Comparison of sensitivity analysis methods for pollutant degradation modelling: A case study from drinking water treatment

doi:10.1016/j.scitotenv.2012.06.026

Science of The Total Environment

Volume 433, 1 September 2012, Pages 530-537

https://doi.org/10.1016/j.scitotenv.2012.06.026 Get rights and content

Abstract

Five sensitivity analysis methods based on derivatives, screening, regression, variance decomposition and entropy are introduced, applied and compared for a model predicting micropollutant degradation in drinking water treatment. The sensitivity analysis objectives considered are factors prioritisation (detecting important factors), factors fixing (detecting non-influential factors) and factors mapping (detecting which factors are responsible for causing pollutant limit exceedances). It is shown how the applicability of methods changes in view of increasing interactions between model factors and increasing non-linearity between the model output and the model factors. A high correlation is observed between the indices obtained for the objectives factors prioritisation and factors mapping due to the positive skewness of the probability distributions of the predicted residual pollutant concentrations. The entropy-based method which uses the Kullback–Leibler divergence is found to be particularly suited when assessing pollutant limit exceedances.

Highlights

► Five Sensitivity analysis methods are applied to a model of micropollutant degradation. ► Factors prioritisation, factors fixing and factors mapping are considered. ► Methods are compared in view of capturing non-linearity and factor interactions. ► Entropy-based methods are well suited in a risk assessment context.

Introduction

Sensitivity analysis (SA) is used to examine how a model output is influenced by the uncertainty of the model factors, where the term factors may include both model parameters and model inputs. In many cases it is unclear which sensitivity method to select a priori. The choice of a SA method depends on the objective of the specific study, the computational cost, the relationship between model output and model factors (linearity, additivity, monotonicity) (e.g. Saltelli et al., 2000, Saltelli et al., 2005, Yang, 2011). Whereas the computational cost of one simulation run can mostly be estimated at the outset of an analysis, it is often unclear how the uncertain model factors will interact and which simplifying assumptions will hold, thus permitting the use of simpler methods. Most SA applications within the scientific literature are based on changing one factor at a time (OAT) and assessing derivatives at a single reference point in factors space (local SA). Saltelli and Annoni (2010) have recently highlighted how this may lead to erroneous conclusions, especially when modelling environmental systems where non-linearity and factor interactions are abundant. For a case study from environmental technology the present study aims to address these points by comparing a wide range of SA methods considering the following objectives:

•
Which factors are important in determining uncertainty about the model output?
•
Which factors are non-influential in determining uncertainty about the model output?
•
Which factors are responsible for producing model outputs in a specific region (e.g. failure region)?

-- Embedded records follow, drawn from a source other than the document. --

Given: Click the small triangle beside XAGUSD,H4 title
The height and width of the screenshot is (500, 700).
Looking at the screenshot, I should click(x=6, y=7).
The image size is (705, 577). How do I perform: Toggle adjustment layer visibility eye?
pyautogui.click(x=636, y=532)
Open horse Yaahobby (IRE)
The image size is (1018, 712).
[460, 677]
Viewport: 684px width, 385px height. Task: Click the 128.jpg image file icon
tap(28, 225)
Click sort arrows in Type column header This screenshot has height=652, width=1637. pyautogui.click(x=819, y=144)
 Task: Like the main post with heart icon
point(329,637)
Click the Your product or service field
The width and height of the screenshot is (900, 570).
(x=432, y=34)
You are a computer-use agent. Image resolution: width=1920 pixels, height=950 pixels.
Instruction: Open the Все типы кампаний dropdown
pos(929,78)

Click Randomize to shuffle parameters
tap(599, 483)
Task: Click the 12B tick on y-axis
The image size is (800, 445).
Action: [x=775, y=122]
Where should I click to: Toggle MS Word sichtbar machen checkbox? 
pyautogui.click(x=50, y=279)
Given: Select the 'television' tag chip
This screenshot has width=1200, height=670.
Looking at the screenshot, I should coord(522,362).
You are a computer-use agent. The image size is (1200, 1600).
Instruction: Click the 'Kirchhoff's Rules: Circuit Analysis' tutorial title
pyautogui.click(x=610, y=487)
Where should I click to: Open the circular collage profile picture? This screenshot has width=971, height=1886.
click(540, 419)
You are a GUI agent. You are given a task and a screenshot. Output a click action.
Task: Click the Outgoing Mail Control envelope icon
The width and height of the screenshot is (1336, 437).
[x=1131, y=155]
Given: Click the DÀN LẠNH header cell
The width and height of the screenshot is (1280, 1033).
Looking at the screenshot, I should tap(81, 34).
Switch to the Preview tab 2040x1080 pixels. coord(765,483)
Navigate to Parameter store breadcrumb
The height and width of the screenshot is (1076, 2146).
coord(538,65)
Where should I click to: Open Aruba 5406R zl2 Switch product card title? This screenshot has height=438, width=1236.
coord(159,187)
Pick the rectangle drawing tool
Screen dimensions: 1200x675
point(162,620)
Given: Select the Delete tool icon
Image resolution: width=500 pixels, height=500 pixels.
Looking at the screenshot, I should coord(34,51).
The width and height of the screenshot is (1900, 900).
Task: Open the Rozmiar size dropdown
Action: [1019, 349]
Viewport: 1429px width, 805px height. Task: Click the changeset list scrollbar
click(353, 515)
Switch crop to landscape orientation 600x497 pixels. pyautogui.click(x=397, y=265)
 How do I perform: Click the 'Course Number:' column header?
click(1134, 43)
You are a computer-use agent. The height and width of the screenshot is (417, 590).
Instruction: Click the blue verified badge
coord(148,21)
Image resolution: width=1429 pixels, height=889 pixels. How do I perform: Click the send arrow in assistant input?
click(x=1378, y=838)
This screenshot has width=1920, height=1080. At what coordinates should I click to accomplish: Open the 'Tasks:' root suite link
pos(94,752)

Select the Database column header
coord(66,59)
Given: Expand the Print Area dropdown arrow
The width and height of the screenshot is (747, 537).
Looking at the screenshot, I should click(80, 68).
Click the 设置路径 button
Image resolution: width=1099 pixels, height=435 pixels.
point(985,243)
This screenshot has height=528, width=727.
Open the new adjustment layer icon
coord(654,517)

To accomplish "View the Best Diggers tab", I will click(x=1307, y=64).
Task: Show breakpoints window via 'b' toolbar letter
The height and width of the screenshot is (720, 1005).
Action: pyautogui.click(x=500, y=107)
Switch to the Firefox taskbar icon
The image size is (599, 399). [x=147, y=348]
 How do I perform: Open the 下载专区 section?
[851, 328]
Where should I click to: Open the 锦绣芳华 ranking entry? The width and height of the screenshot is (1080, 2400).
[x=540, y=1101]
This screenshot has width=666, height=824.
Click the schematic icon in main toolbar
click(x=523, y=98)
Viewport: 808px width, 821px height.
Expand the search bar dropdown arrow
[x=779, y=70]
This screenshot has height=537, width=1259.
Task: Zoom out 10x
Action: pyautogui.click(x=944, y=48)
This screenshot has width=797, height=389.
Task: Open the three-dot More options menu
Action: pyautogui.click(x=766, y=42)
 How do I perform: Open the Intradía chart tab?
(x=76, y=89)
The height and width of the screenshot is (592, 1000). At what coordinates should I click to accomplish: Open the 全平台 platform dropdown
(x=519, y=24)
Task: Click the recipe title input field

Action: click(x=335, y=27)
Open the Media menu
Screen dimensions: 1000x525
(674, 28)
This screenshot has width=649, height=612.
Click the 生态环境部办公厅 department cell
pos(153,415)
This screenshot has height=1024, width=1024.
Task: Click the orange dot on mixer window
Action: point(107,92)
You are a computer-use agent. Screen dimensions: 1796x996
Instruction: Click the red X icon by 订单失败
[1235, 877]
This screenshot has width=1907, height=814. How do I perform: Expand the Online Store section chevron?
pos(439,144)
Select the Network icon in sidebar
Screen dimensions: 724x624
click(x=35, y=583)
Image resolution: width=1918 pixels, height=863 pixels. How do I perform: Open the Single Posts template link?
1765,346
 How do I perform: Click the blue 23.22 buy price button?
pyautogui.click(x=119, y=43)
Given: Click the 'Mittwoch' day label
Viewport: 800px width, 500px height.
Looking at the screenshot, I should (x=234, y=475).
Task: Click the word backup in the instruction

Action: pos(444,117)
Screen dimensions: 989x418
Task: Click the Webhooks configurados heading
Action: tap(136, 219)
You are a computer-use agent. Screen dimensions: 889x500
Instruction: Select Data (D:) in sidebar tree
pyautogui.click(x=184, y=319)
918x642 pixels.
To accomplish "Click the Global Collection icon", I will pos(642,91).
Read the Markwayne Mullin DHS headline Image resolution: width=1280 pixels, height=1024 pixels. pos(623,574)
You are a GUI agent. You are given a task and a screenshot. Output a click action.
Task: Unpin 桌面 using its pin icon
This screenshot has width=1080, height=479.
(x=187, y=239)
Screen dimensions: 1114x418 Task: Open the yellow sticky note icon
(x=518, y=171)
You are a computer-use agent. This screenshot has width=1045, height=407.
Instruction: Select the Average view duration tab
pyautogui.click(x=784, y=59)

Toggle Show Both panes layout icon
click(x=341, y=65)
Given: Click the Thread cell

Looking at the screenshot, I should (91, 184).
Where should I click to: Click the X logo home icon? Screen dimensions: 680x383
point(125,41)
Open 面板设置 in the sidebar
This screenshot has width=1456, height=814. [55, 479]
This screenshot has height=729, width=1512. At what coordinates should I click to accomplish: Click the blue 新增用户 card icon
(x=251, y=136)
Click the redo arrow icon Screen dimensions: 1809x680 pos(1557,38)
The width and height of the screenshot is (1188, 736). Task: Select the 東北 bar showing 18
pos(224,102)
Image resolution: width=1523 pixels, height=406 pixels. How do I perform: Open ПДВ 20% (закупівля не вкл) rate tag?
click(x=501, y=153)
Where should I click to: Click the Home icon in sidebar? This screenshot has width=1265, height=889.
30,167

Using the terminology of Saltelli et al. (2004) these three objectives are defined as follows:

•
Factors prioritisation identifies the most important factors, i.e. the factors, which if known, would be expected to lead to the largest reduction of variance in the model output.
•
Factors fixing identifies which factors can be fixed anywhere within their range of uncertainty without significantly affecting the variance of the model output.
•
Factors mapping identifies which factors are responsible for leading to model outputs in a specified region, e.g. above a threshold value.

Saltelli et al. (2004) describe a fourth objective which is not further explored in this study: variance cutting identifies the minimal set of factors to be fixed to reduce the variance of the model output below a specified value.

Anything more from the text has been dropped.